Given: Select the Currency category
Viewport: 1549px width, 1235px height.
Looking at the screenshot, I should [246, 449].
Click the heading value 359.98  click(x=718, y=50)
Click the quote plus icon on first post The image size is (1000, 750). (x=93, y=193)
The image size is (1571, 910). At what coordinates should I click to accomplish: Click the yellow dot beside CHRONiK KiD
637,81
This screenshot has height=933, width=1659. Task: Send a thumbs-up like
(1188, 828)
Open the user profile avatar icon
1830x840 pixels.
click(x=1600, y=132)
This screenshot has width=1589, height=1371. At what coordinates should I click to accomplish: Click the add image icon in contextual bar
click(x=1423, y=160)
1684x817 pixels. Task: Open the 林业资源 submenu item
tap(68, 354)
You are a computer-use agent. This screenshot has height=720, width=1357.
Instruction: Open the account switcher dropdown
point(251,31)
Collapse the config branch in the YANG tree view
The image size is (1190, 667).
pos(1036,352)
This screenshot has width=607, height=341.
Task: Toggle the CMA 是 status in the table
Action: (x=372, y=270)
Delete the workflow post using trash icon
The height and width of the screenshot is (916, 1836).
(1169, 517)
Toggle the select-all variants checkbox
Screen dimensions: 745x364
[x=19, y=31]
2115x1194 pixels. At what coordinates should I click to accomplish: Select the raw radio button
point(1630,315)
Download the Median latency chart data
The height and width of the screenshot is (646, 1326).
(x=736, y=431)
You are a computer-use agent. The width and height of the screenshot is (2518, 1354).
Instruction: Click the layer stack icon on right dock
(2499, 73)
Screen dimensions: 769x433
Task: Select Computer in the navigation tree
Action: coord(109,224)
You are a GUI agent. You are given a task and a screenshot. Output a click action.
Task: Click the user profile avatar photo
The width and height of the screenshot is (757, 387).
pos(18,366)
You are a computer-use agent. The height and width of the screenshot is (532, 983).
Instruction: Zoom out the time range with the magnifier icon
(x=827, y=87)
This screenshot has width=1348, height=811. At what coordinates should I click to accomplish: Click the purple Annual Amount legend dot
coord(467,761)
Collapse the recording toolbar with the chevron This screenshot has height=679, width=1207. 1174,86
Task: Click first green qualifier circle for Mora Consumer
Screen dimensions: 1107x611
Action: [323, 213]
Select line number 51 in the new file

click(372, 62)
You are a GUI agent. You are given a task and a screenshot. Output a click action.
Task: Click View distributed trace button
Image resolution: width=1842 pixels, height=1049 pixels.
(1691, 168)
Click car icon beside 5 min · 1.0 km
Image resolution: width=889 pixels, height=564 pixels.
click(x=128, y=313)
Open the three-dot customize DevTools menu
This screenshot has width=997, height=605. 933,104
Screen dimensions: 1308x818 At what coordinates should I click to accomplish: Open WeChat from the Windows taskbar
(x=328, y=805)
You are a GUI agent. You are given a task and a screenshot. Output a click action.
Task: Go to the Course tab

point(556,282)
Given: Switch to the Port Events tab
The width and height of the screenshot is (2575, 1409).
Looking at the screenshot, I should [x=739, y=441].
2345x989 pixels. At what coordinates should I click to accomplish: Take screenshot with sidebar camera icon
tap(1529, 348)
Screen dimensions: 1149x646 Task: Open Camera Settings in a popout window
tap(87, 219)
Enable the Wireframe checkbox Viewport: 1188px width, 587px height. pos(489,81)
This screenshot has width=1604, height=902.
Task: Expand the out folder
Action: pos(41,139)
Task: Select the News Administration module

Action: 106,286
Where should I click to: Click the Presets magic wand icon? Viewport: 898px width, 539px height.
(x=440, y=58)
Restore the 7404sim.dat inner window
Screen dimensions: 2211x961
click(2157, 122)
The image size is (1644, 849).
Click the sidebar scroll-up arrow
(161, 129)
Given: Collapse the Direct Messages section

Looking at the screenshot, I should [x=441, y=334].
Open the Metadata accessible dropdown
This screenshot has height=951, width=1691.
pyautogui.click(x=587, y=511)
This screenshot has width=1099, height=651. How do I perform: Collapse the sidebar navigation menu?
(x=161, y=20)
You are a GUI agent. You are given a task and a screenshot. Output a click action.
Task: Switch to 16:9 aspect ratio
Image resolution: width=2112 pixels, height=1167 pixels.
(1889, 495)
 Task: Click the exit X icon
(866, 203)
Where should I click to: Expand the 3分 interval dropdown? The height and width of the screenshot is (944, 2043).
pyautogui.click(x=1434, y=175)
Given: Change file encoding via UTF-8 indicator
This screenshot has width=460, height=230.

### WHAT NEEDS TO BE DONE
An unaltered copy of the listing above must form the answer.

### TASK OUTPUT
Given: Select the Currency category
Viewport: 1549px width, 1235px height.
Looking at the screenshot, I should [246, 449].
Click the heading value 359.98  click(x=718, y=50)
Click the quote plus icon on first post The image size is (1000, 750). (x=93, y=193)
The image size is (1571, 910). At what coordinates should I click to accomplish: Click the yellow dot beside CHRONiK KiD
637,81
This screenshot has height=933, width=1659. Task: Send a thumbs-up like
(1188, 828)
Open the user profile avatar icon
1830x840 pixels.
click(x=1600, y=132)
This screenshot has width=1589, height=1371. At what coordinates should I click to accomplish: Click the add image icon in contextual bar
click(x=1423, y=160)
1684x817 pixels. Task: Open the 林业资源 submenu item
tap(68, 354)
You are a computer-use agent. This screenshot has height=720, width=1357.
Instruction: Open the account switcher dropdown
point(251,31)
Collapse the config branch in the YANG tree view
The image size is (1190, 667).
pos(1036,352)
This screenshot has width=607, height=341.
Task: Toggle the CMA 是 status in the table
Action: (x=372, y=270)
Delete the workflow post using trash icon
The height and width of the screenshot is (916, 1836).
(1169, 517)
Toggle the select-all variants checkbox
Screen dimensions: 745x364
[x=19, y=31]
2115x1194 pixels. At what coordinates should I click to accomplish: Select the raw radio button
point(1630,315)
Download the Median latency chart data
The height and width of the screenshot is (646, 1326).
(x=736, y=431)
You are a computer-use agent. The width and height of the screenshot is (2518, 1354).
Instruction: Click the layer stack icon on right dock
(2499, 73)
Screen dimensions: 769x433
Task: Select Computer in the navigation tree
Action: coord(109,224)
You are a GUI agent. You are given a task and a screenshot. Output a click action.
Task: Click the user profile avatar photo
The width and height of the screenshot is (757, 387).
pos(18,366)
You are a computer-use agent. The height and width of the screenshot is (532, 983).
Instruction: Zoom out the time range with the magnifier icon
(x=827, y=87)
This screenshot has width=1348, height=811. At what coordinates should I click to accomplish: Click the purple Annual Amount legend dot
coord(467,761)
Collapse the recording toolbar with the chevron This screenshot has height=679, width=1207. 1174,86
Task: Click first green qualifier circle for Mora Consumer
Screen dimensions: 1107x611
Action: [323, 213]
Select line number 51 in the new file

click(372, 62)
You are a GUI agent. You are given a task and a screenshot. Output a click action.
Task: Click View distributed trace button
Image resolution: width=1842 pixels, height=1049 pixels.
(1691, 168)
Click car icon beside 5 min · 1.0 km
Image resolution: width=889 pixels, height=564 pixels.
click(x=128, y=313)
Open the three-dot customize DevTools menu
This screenshot has width=997, height=605. 933,104
Screen dimensions: 1308x818 At what coordinates should I click to accomplish: Open WeChat from the Windows taskbar
(x=328, y=805)
You are a GUI agent. You are given a task and a screenshot. Output a click action.
Task: Go to the Course tab

point(556,282)
Given: Switch to the Port Events tab
The width and height of the screenshot is (2575, 1409).
Looking at the screenshot, I should [x=739, y=441].
2345x989 pixels. At what coordinates should I click to accomplish: Take screenshot with sidebar camera icon
tap(1529, 348)
Screen dimensions: 1149x646 Task: Open Camera Settings in a popout window
tap(87, 219)
Enable the Wireframe checkbox Viewport: 1188px width, 587px height. pos(489,81)
This screenshot has width=1604, height=902.
Task: Expand the out folder
Action: pos(41,139)
Task: Select the News Administration module

Action: 106,286
Where should I click to: Click the Presets magic wand icon? Viewport: 898px width, 539px height.
(x=440, y=58)
Restore the 7404sim.dat inner window
Screen dimensions: 2211x961
click(2157, 122)
The image size is (1644, 849).
Click the sidebar scroll-up arrow
(161, 129)
Given: Collapse the Direct Messages section

Looking at the screenshot, I should [x=441, y=334].
Open the Metadata accessible dropdown
This screenshot has height=951, width=1691.
pyautogui.click(x=587, y=511)
This screenshot has width=1099, height=651. How do I perform: Collapse the sidebar navigation menu?
(x=161, y=20)
You are a GUI agent. You are given a task and a screenshot. Output a click action.
Task: Switch to 16:9 aspect ratio
Image resolution: width=2112 pixels, height=1167 pixels.
(1889, 495)
 Task: Click the exit X icon
(866, 203)
Where should I click to: Expand the 3分 interval dropdown? The height and width of the screenshot is (944, 2043).
pyautogui.click(x=1434, y=175)
Given: Change file encoding via UTF-8 indicator
This screenshot has width=460, height=230.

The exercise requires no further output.